Thursday, November 3, 2005; Posted: 1:00 p.m. EST (18:00 GMT)
WASHINGTON (AP) -- Rep. Tom DeLay's staff tried to help lobbyist Jack Abramoff win access to Interior Secretary Gale Norton, an effort that succeeded after Abramoff's Indian tribe clients began funneling a quarter-million dollars to an environmental group founded by Norton.
"Do you think you could call that friend and set up a meeting," then-DeLay staffer Tony Rudy wrote to fellow House aide Thomas Pyle in a December 29, 2000, e-mail titled "Gale Norton-Interior Secretary." President Bush had nominated Norton to the post the day before. Rudy wrote Abramoff that same day promising he had "good news" about securing a meeting with Norton, forwarding information about the environmental group Norton had founded, according to e-mails obtained by investigators and reviewed by The Associated Press. Rudy's message to Abramoff was sent from Congress' official e-mail system.

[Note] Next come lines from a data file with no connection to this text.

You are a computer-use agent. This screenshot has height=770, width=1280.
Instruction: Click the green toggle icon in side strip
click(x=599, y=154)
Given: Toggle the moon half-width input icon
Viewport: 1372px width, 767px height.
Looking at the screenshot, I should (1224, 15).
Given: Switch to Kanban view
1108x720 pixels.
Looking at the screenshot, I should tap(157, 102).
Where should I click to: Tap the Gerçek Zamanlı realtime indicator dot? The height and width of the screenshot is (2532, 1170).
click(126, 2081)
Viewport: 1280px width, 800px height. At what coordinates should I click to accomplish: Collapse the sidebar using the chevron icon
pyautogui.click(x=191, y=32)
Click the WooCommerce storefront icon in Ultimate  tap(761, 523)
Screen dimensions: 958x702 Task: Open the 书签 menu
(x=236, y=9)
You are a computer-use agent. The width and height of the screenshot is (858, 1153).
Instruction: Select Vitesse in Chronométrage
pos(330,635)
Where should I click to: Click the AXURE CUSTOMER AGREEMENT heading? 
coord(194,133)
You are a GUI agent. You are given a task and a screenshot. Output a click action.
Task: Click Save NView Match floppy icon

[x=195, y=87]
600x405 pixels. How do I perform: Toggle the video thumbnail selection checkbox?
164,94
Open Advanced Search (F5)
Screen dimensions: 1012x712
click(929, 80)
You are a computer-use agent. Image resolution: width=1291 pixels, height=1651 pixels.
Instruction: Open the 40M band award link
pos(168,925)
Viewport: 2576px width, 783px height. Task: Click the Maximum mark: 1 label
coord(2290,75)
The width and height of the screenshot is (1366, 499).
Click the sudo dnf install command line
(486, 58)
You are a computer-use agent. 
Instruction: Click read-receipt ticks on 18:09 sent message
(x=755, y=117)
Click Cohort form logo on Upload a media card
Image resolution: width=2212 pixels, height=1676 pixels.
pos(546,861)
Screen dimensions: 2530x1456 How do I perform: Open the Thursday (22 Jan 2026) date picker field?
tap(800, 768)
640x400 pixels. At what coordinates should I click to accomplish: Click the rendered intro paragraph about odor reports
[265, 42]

Within months, Abramoff clients donated heavily to the Norton-founded group and the lobbyist and one of the tribes he represented won face-to-face time with the secretary during a September 24, 2001, dinner sponsored by the group she had founded. Abramoff's clients were trying to stop a rival Indian tribe from winning Interior Department approval to build a casino.
DeLay, who has temporarily stepped aside as House majority leader because of criminal charges in Texas, eventually signed a letter with other GOP House leaders to Norton on behalf of Abramoff's clients, records show.